WORKING DATA —
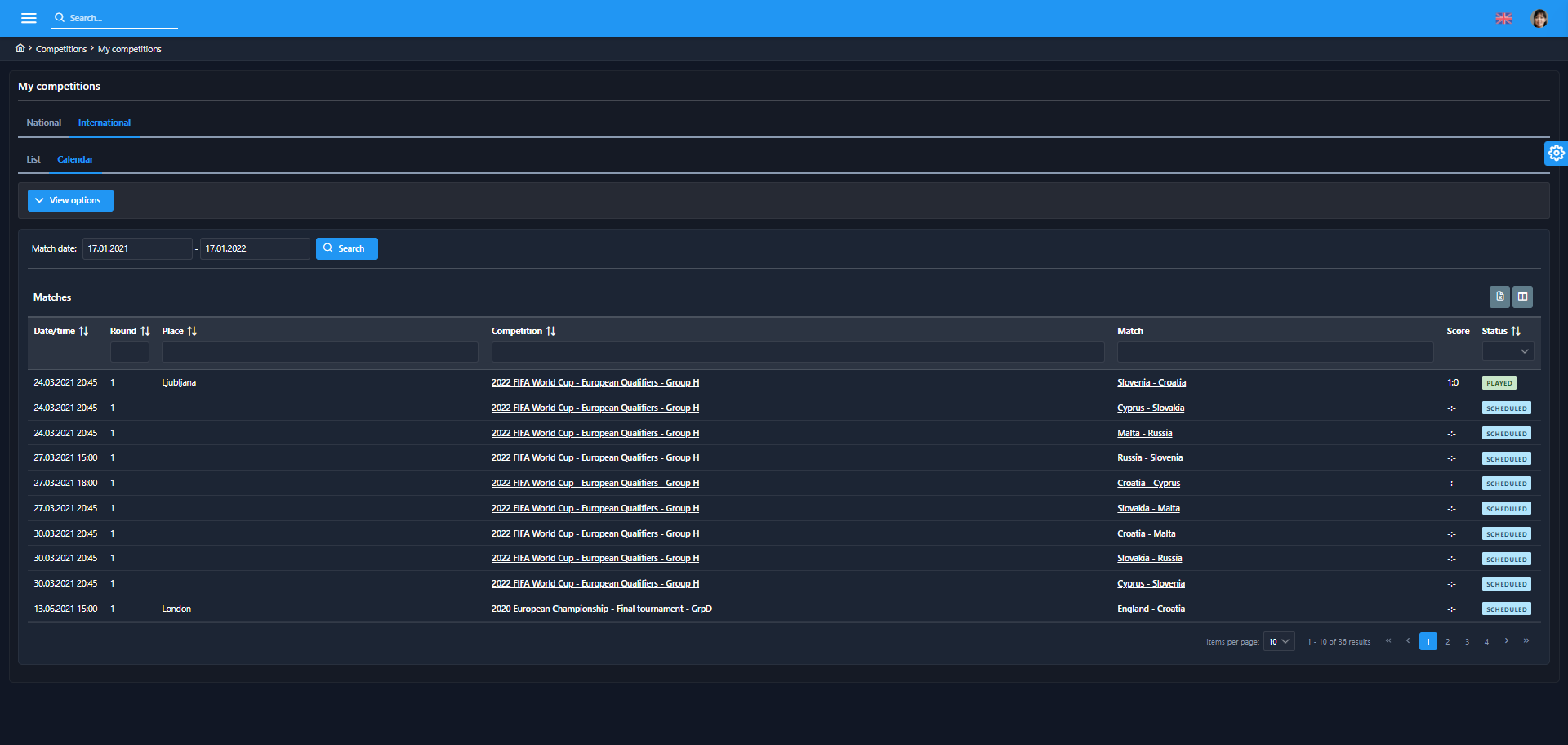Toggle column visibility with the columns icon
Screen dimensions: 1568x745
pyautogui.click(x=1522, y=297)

==

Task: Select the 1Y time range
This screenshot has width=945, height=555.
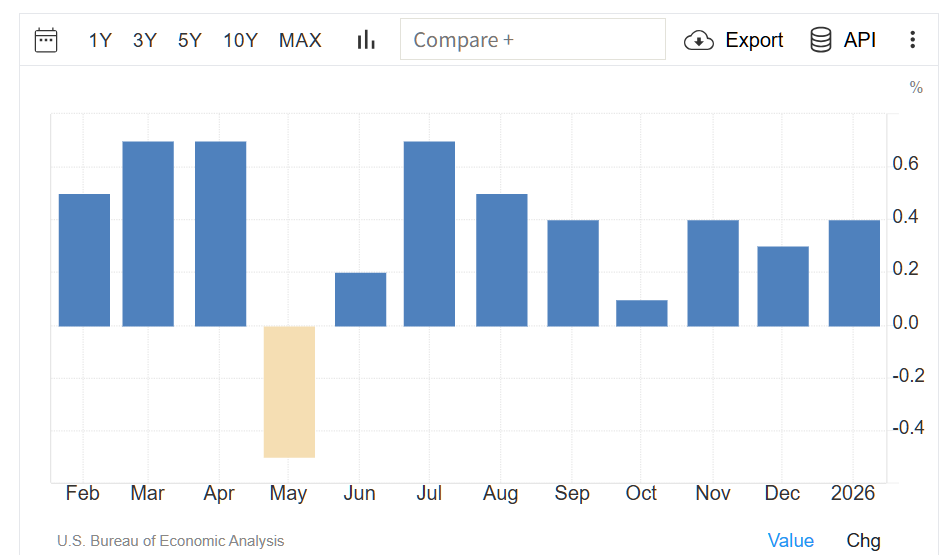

...

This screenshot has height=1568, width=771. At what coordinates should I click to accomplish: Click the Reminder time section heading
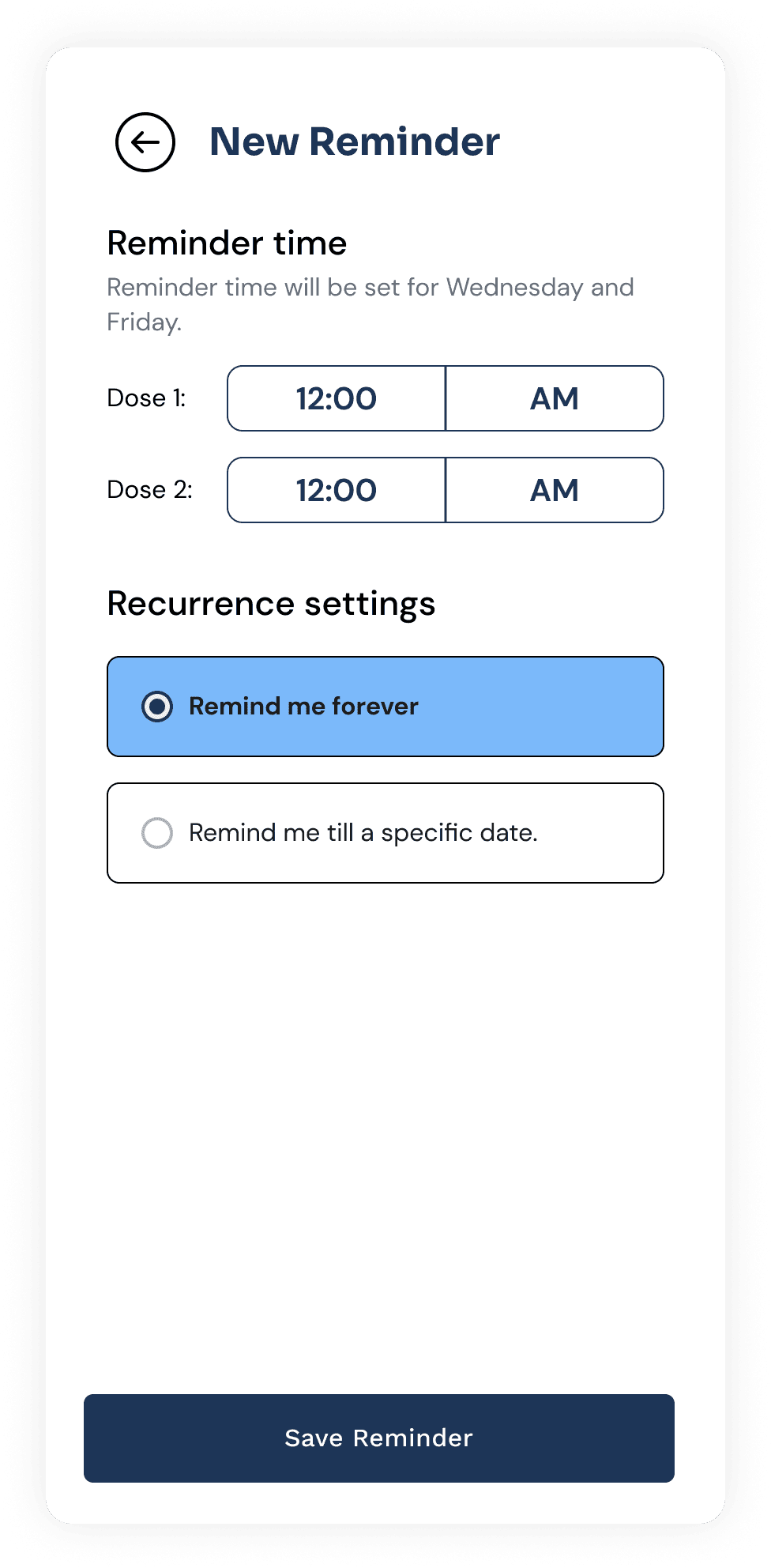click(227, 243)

YOUR GOAL —
When the line with "Task: Select the 1Y time range" is reached in the data above, start copying there, and copy each line exactly until the line with "This screenshot has width=945, height=555." has been copied; copy nothing else.

RESPONSE TO THE EXERCISE —
Task: Select the 1Y time range
This screenshot has width=945, height=555.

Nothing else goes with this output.